The Arrival Of Judaizers/Legalists In Antioch; A Confrontation Between Two Great Apostles; Paul Is Not Inferior To Peter; Saved And Justified By Grace And A Faith-Based Response And Not Torah-Observance; Living By Faith And Empowered By Messiah – Not Human Effort
The Holy Spirit had used Paul and members of his team to bring the Gospel, the Good News, the Message about the salvation made possible by the Messiah to Galatia, which would be part of present day Turkey. People responded to the message, and Paul started New Covenant Communities in Galatia. Some time after he left, others showed up and told God’s people, probably mostly Gentile Christians and some Messianic Jews, that Paul was wrong and hadn’t been giving them the full message. These leaders told the Galatians that yes, they needed faith in the Three-In-One God, but they also needed more. They had to observe all the laws of the Sinai Covenant. They undermined not only Paul’s message that faith alone in Yeshua was sufficient for salvation and for living; they also undermined Paul. Paul discovered this has been going on and wrote this letter to defend himself, his authority and his message.
Galatians is relevant for us today for several reasons. It’s part of the Word of God, and man must not live by bread alone, but by every word that proceeds from the mouth of God. Galatians establishes Paul’s authority. It’s full of very important truths: the centrality of Messiah; salvation by grace – God’s unearned, undeserved blessing, working through our faith – our loyalty to Messiah – not salvation by works, or law-keeping or human effort. It tells us the true Gospel, the true message, and contrasts it with all other messages.
Galatians tells us that God’s grace and our faith-reponse, not works, is not only the way we are saved, but is the way we are to live. We live, not by human effort or law-keeping or Torah-observance. We live by Holy Spirit empowered, close-to-God empowered living. We are able live God-honoring, successful lives by being born again, by having the Spirit of Messiah live in us and empowering us to be holy. All of us need to know how to live this kind of Holy Spirit empowered, faith-based life.
This is so important to understand because so many people think the essence of religion is doing things – doing the right things, doing good things – and that is an essential part of religion – but true faith, a faith that will save us, is more than doing good things. Our good works are to be the result of ending our rebellion against the Creator; getting right with God. Our good deeds are to flow from a close personal relationship with the living God and a new, godly nature that is birthed in us when we are saved; right living is sourced from the Holy Spirit living in us and teaching us and equipping us and empowering us.

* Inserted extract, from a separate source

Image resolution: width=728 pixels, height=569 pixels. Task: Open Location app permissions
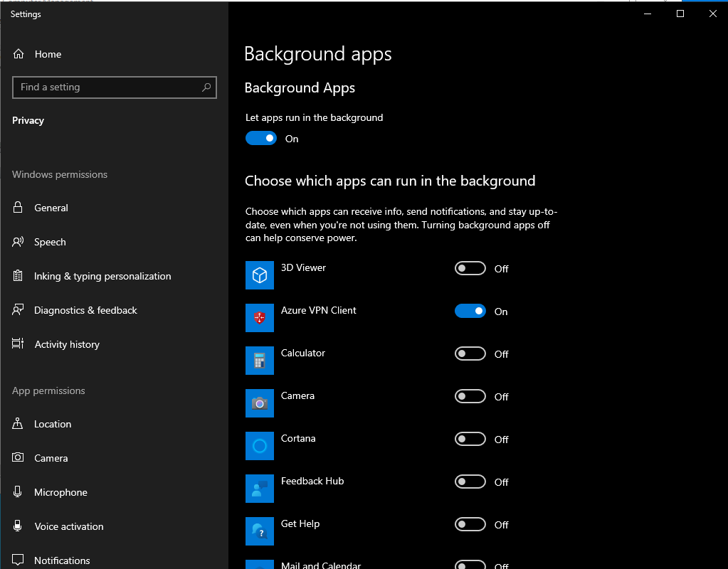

This is a radically different approach to religion than religion based on human effort, Torah-observance, keeping the Ten Commandments, or good deeds outweighing bad deeds.
Galatians is of particular relevance to the Messianic Jewish movement because many of those who have been getting involved in our movement, including some leaders, are making the exact same error that the Galatians were – legalism, a distorted kind of Torah-observance; Judaizing – pressuring Gentiles to become Jews or live like Jews; demanding that peoples from the nations observe the Sabbath or the holidays or other laws of the Sinai Covenant.
To defend himself and his message, Paul shares with the Galatians some of his history. Paul’s first religious experience in Judaism was a mixture of truth and error, human teachings mixed with Biblical truths. This kind of Judaism emphasized law-keeping and human effort and human traditions. But, Rabbi Paul’s involvement in this kind of religion had the opposite effect of what he wanted. It resulted in Paul opposing God and harming God’s Messianic Community. That kind of false religious system didn’t work for Paul, and it won’t work for the Galatians, and they needed to know that.
Then, after his supernatural salvation experience and receiving the Gospel Message directly from Messiah Himself, Paul was isolated from the other leaders of Messiah’s Community for a time, so that Paul and his message were not influenced by anyone else. His message was uncontaminated. It remained pure. And, when he finally met other key apostles in Jerusalem, they shared the same message he did and welcomed him.
After meeting with Peter and James in Jerusalem, Paul went north to Syria and Cilicia. He didn’t go to Messiah’s Communities in Israel, probably because he understood that he was the Lord’s Representative to the nations and was to direct his efforts to the peoples outside of Israel. But, he wasn’t rejected by Messiah’s Communities in Israel. Quite the opposite. Those good communities praised God because of Paul’s new loyalties and transformed life and the Message he proclaimed – and so should the Galatians.
Paul’s history continues with another visit to Jerusalem 14 years later. The purpose of this second visit was to go to the leaders and make sure that the message he had consistently been teaching all that time was right; and he went to Jerusalem to inform the leaders about another revelation he received. When he arrived, he told them what he was teaching. The leaders confirmed that Paul’s message was the right one.
Paul’s opponents in Galatia were undermining Paul by saying that he was an inferior leader and not worth listening to. Paul let the Galatians know that he was not inferior to the greatest of the apostles. He was as gifted in his sphere of influence, among the Gentiles, as were James, Peter and John in their sphere of influence among the Jewish people. And, those leaders recognized it too. And they formalized this understanding by giving Paul and Barnabas, who worked so closely with Paul, “the right hand of fellowship.” They accepted Paul and Barnabas as partners and shook hands to affirm their partnership.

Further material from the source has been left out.